### Text extract
────────
1.VOLKSWAGEN: Volkswagen of America said it sold more than 211,000 cars in the first half of 2021, its highest level for the period in nearly 50 years, and is on pace to sell more than 400,000 this year, Chief Executive and President Scott Keogh said in a media briefing on Thursday.
The U.S. arm of Germany’s Volkswagen AG has been able to boost sales volume and market share thanks to an expanded portfolio that is increasingly focused on SUVs, from the new Taos compact to the all-electric ID.4, Keogh said.
The German-built ID.4 hit U.S. dealers earlier this year and sold 5,756 units in the first half, with 85% of trade-ins coming from owners of non-electric vehicles.
“It’s the most profitable car for our dealers,” Keogh said.
The ID.4 goes into production at VW’s Chattanooga, Tennessee, plant in the second half of 2022 and eventually will be joined in the United States by a variety of companion models, including an all-electric people mover inspired by the classic VW Microbus.
Keogh said nearly three-quarters of VW’s U.S. sales were SUVs, which boosted average prices by around $4,000 from a year ago.
Sales slowed a fraction in June, he said, as inventories of unsold models dwindled to 32,000, about a 30-day supply for dealers.
Given the global chip shortage, Keogh said the vehicle pipeline could remain tight in July and August, but should open up in the fall.
────────
### Provided data
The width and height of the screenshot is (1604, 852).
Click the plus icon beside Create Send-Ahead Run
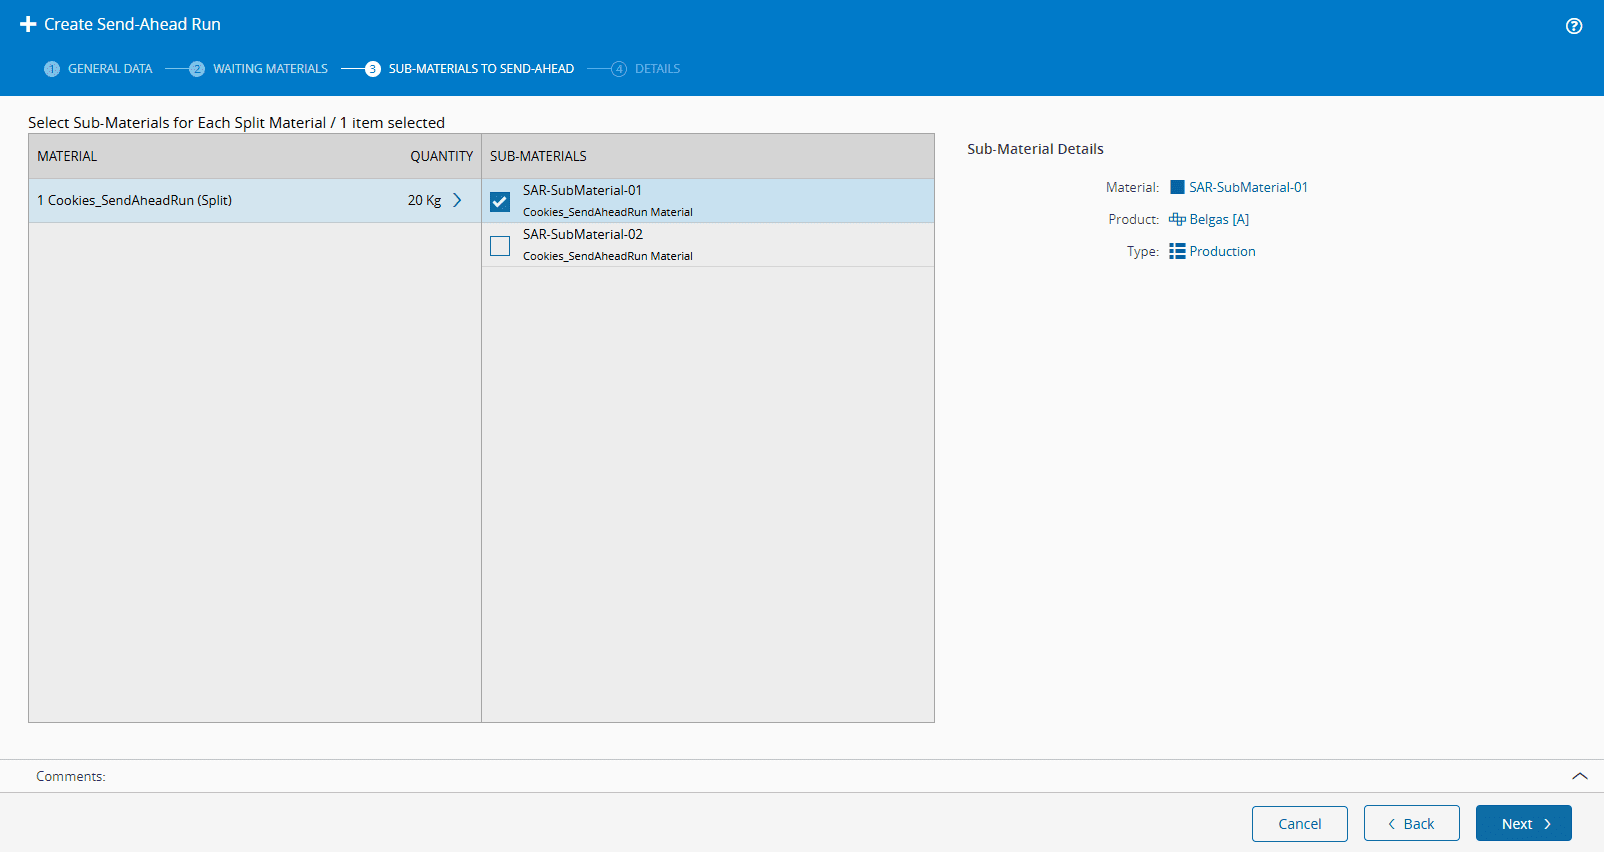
────────
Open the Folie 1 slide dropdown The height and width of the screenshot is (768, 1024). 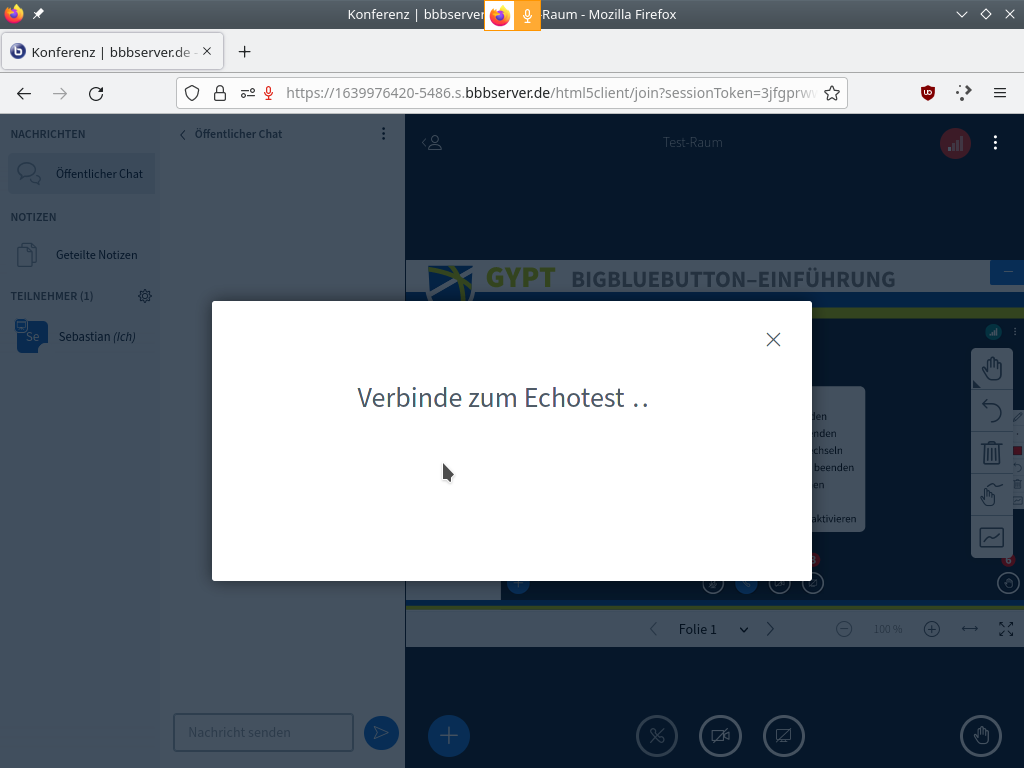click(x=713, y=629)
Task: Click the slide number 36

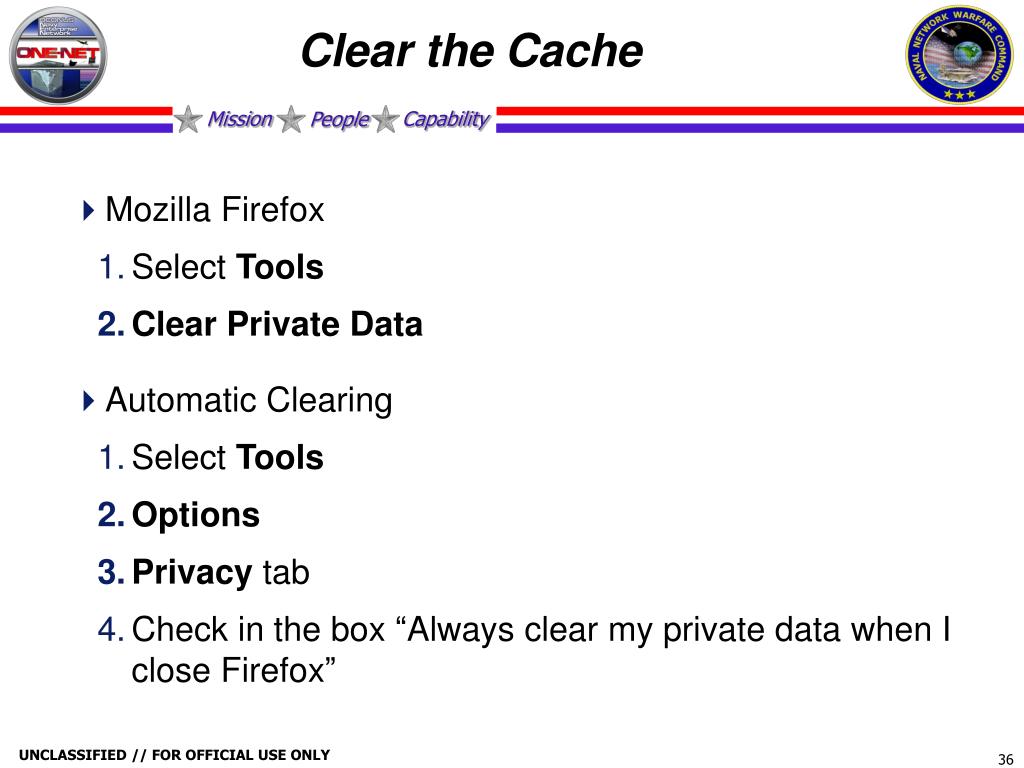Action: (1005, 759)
────────
### What is asked
A - In the Volkswagen report, condense the paragraph that begins "The ID.4 goes into production" into one shorter sentence that keeps its main facts.
B - Answer these questions from the Volkswagen report:
(i) How many ID.4 units were sold in the first half?
(ii) By roughly how much did the high share of SUVs raise average prices from a year ago?
(iii) To what level had inventories of unsold models dwindled in June?

### Exercise answers
A - The ID.4 will be built at VW's Chattanooga, Tennessee, plant from the second half of 2022, and other U.S. models will later join it, including an all-electric people mover inspired by the classic VW Microbus.

B -
(i) 5,756 units.
(ii) By around $4,000.
(iii) To 32,000, about a 30-day supply for dealers.